# Required work
Tally up the lines below that include the word "bottom". Answer with the number alone.

Stored records:
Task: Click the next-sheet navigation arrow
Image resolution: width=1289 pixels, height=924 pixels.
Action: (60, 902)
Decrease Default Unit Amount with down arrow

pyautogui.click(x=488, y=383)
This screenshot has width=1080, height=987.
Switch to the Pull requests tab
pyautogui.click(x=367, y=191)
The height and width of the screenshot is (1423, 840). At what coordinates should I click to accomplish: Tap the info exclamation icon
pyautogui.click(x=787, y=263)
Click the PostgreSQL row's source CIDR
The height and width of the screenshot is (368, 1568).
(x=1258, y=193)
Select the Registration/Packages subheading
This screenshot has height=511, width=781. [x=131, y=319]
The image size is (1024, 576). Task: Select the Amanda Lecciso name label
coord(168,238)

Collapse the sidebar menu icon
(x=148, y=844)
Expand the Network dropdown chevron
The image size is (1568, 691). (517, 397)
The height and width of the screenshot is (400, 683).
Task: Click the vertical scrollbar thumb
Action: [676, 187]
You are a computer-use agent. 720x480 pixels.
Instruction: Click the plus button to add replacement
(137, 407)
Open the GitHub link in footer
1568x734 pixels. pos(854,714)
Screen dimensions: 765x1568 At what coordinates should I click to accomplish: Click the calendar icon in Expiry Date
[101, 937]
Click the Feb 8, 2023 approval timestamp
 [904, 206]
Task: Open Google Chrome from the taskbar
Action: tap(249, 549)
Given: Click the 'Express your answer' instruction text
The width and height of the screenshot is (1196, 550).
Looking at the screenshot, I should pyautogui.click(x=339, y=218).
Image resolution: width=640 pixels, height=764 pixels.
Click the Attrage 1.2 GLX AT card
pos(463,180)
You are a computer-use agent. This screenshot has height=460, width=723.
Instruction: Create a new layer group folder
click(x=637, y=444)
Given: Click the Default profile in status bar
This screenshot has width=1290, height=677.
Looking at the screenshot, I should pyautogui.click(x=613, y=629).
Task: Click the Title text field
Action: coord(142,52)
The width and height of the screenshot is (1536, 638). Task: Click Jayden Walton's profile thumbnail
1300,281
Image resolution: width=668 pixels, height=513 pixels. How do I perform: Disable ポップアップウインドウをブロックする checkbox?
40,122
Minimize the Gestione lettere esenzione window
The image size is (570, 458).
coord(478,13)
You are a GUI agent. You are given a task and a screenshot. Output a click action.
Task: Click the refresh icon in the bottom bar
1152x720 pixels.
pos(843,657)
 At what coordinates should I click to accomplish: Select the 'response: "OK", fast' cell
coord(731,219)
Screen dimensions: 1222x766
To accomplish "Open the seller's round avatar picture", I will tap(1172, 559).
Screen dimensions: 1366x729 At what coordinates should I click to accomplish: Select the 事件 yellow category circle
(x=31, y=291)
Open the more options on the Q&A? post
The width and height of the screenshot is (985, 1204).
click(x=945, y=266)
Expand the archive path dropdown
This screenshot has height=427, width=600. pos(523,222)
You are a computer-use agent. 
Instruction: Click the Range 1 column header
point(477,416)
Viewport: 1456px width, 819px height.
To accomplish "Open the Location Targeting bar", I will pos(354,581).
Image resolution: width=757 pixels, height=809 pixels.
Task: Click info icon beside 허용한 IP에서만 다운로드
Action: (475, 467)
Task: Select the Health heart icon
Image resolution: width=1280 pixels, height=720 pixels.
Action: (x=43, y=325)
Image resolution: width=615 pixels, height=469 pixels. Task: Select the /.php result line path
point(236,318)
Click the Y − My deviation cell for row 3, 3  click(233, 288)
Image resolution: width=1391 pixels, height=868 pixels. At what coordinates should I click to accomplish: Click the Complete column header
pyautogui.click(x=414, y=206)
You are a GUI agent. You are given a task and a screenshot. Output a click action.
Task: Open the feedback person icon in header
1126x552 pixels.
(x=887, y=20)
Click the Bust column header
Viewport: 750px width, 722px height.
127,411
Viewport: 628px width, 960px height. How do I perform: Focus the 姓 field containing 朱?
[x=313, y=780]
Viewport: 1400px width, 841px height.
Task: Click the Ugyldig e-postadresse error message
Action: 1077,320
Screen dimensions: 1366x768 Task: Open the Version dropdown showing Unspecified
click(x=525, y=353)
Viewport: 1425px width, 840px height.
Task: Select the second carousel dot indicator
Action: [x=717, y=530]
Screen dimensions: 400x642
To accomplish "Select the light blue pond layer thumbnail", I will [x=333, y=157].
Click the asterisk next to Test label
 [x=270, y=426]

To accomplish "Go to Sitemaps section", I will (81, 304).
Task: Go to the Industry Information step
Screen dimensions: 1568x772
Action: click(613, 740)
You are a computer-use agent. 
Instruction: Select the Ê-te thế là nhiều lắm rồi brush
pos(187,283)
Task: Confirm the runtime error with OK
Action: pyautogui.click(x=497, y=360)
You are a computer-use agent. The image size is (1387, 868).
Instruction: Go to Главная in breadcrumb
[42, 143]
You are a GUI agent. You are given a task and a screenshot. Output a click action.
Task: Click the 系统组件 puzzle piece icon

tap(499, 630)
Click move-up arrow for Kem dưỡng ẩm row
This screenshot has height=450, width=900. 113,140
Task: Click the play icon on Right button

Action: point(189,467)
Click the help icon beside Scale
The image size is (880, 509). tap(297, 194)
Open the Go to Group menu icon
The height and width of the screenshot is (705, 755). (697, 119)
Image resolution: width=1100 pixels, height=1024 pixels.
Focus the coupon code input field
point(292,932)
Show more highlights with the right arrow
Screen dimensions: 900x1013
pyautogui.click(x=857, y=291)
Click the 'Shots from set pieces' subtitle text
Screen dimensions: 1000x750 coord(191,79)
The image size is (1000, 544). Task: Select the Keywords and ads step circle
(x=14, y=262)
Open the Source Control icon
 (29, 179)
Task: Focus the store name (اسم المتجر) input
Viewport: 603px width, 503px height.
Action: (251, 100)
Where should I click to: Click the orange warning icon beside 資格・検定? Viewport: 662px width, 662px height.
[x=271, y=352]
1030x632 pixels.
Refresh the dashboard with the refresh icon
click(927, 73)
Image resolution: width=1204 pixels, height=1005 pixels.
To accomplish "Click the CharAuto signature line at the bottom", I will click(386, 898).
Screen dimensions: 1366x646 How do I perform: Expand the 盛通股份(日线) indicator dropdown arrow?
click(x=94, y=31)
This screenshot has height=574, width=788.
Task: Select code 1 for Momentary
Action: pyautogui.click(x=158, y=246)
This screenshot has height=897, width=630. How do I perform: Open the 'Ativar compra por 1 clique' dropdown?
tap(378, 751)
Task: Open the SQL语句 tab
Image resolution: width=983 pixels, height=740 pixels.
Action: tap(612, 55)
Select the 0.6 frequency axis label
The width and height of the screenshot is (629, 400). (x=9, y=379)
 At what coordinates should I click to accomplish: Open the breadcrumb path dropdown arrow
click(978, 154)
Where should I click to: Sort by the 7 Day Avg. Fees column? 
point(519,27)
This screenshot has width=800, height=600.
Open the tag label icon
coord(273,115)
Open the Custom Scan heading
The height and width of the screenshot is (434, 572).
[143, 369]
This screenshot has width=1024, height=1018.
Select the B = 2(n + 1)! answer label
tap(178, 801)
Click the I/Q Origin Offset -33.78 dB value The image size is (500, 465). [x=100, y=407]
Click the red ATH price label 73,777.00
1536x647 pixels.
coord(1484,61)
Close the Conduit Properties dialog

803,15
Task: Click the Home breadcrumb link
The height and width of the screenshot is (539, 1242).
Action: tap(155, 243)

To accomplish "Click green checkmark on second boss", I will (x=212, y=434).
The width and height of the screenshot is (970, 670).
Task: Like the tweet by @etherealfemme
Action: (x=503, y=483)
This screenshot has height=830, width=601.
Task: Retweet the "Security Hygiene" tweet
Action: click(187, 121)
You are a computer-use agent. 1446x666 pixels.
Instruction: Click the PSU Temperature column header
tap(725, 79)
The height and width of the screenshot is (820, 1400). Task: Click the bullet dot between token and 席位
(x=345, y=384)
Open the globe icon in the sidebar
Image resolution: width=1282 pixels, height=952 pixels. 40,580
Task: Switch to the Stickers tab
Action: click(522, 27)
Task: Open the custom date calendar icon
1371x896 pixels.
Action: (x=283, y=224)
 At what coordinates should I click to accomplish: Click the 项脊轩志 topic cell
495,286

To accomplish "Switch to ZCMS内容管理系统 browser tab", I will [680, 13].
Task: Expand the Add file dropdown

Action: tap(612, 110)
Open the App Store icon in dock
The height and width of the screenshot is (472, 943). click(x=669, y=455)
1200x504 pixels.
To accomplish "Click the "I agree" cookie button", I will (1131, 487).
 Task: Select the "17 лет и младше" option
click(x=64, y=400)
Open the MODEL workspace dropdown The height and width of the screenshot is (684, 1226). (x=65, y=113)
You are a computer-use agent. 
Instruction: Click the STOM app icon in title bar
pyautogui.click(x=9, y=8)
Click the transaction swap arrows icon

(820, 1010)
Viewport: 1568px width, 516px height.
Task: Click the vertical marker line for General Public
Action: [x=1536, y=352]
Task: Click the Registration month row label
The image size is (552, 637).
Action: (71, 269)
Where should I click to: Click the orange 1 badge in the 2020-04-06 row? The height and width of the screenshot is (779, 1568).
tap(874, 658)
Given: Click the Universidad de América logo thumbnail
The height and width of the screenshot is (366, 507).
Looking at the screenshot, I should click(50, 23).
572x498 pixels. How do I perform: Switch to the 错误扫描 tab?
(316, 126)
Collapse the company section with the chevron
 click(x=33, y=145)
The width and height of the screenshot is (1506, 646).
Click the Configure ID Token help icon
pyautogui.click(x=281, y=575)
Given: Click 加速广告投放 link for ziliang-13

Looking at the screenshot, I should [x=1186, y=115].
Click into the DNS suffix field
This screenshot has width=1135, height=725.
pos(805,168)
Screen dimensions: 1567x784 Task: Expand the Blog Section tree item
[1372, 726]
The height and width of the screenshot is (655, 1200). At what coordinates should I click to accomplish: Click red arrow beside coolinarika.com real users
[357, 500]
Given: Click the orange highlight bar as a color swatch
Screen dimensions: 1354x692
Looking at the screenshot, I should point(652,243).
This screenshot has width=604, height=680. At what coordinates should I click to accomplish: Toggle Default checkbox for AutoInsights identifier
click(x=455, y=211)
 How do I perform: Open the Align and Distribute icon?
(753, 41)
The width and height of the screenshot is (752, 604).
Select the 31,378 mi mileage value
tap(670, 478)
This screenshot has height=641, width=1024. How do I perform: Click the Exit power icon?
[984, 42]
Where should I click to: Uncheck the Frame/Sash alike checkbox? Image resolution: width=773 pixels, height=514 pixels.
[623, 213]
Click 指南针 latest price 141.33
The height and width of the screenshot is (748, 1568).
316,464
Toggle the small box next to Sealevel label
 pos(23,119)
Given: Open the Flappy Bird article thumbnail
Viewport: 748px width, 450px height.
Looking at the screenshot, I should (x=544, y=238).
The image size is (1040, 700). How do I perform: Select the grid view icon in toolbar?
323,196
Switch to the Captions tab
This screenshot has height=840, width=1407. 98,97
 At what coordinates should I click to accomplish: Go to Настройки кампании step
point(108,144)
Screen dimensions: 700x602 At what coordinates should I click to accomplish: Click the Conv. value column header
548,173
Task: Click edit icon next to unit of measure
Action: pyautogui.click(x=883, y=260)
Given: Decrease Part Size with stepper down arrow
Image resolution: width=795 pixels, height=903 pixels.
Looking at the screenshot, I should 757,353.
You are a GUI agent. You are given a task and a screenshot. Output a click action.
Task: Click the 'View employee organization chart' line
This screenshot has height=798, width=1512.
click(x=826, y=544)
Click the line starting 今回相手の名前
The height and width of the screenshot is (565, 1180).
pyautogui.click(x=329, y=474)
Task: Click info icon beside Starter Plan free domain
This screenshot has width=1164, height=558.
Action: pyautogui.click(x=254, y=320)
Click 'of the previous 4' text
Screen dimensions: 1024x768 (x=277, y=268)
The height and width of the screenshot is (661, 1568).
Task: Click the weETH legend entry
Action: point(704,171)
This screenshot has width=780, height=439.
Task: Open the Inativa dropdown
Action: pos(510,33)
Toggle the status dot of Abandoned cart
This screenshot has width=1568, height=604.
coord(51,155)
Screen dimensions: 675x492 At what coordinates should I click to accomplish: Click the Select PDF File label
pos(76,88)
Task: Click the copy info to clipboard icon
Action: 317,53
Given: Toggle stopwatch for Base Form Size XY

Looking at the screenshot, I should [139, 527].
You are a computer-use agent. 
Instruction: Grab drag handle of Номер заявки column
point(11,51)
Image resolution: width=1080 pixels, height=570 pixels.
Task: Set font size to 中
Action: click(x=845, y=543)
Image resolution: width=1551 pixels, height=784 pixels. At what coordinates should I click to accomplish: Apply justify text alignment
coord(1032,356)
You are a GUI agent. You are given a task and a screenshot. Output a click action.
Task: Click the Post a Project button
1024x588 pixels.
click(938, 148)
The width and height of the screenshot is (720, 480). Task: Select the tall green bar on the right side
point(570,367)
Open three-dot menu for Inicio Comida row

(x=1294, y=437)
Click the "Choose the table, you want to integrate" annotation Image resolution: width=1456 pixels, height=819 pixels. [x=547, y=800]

# Answer section
2